Like someone too frustrated to let a joke-teller get away with leaving out a crucial part of the set-up, the adult Schreck will interject with fresh insights, updated history and her own personal reflections – at one point well into the 90 minute play, Schreck sends her younger self and the show’s initial premise packing, doffing the yellow jacket and the excitable voice, lowering her vocal register with a conspiratorial, re-introductory “hello.”
As the play proceeds, Schreck deconstructs not only the Constitution, but her younger, more naive view of a document that had to be so grudgingly forced to protect women, African Americans, Native Americans, and the LGBTQ population. She wonders whether countries with newer constitutions – based on “positive rights,” like the right to health care or education – rather than “negative rights” – the government can’t lock us up without due cause – would better serve a population more diverse than the Founding Fathers could ever have imagined.
Along with talk of the 9th and 14th Amendments, there’s personal history, parallels drawn and connections made between the civics lessons and the harrowing accounts of the depressions, suicides and sexual and domestic violence that have hounded the women in Schreck’s extended family for generations. She’ll recall a college incident in which a boy, who remains a friend to this day (well, a Facebook friend) removed her pants before the two engaged in sex that even now she’s pretty sure was consensual.
I had read Audre Lord and Gloria Steinem and bell hooks. I was taking Advanced Feminist Theory. And yet I just decided to go ahead and have sex with this guy because it seemed like the polite thing to do. I think. Or maybe… Now, I don’t know. When I think back about being in the car, I remember how dark it was outside.

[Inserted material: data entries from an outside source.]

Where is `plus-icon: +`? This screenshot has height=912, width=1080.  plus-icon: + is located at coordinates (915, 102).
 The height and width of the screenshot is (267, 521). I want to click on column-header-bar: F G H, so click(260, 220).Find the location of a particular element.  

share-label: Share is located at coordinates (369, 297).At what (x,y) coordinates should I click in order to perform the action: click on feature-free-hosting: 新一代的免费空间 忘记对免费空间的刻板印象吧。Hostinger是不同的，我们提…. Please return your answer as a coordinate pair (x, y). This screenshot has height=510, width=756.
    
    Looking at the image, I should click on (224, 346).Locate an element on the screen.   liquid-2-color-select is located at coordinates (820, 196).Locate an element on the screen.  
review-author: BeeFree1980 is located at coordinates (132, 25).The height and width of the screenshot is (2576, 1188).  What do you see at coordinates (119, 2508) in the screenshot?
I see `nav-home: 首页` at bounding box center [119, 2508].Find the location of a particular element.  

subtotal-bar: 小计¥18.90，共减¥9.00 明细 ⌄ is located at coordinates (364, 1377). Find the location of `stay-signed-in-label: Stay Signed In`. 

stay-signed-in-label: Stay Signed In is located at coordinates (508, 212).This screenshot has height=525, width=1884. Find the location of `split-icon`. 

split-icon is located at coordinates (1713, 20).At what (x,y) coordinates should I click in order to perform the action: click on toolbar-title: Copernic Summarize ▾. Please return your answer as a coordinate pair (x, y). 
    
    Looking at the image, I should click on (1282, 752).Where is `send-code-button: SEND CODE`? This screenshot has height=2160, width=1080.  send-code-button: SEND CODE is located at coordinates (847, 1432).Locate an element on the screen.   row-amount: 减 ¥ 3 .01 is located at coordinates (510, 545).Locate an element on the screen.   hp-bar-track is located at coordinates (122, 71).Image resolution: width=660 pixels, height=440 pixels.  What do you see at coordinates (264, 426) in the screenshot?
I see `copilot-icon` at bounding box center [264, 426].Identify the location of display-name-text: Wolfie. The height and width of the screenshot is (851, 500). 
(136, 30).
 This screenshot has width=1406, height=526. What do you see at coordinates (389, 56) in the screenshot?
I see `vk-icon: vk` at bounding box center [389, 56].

I remember there was nobody on the street, my dorm was way, way out on the edge of campus. I remember having this kind of sick feeling in the pit of my stomach and then this fleeting thought— so quick, I almost can’t put it into language. But if I had to say it out loud, it would sound something like “stay alive.”
By now I should have mentioned that Schreck has not been alone on stage. Her friend and fellow actor Mike Iveson has been sitting, on the sidelines, dressed as the American Legion referee who sets the rules, calls time and quietly suggests when Schreck is getting off-topic. Once the “memory” premise is disposed of, Iveson strips down to his street clothes and introduces himself, discussing the irony of representing “male energy” when for so long he questioned exactly that about himself. He recalls being gay bashed not so very long ago on a New York street.
A third person arrives near the end of the play, a young high school woman of color (the astoundingly confident Thursday Williams at the reviewed performance) who will engage in a real debate with Schreck over whether the United States should keep its Constitution or abolish it and begin again. The sides – who argues to keep the Constitution, who to abolish – are randomly chosen at each performance, and while some improvisation seems likely, various endings are scripted, with an audience member ultimately choosing the winner. I was pleased with the outcome on my night, when youth had the final word.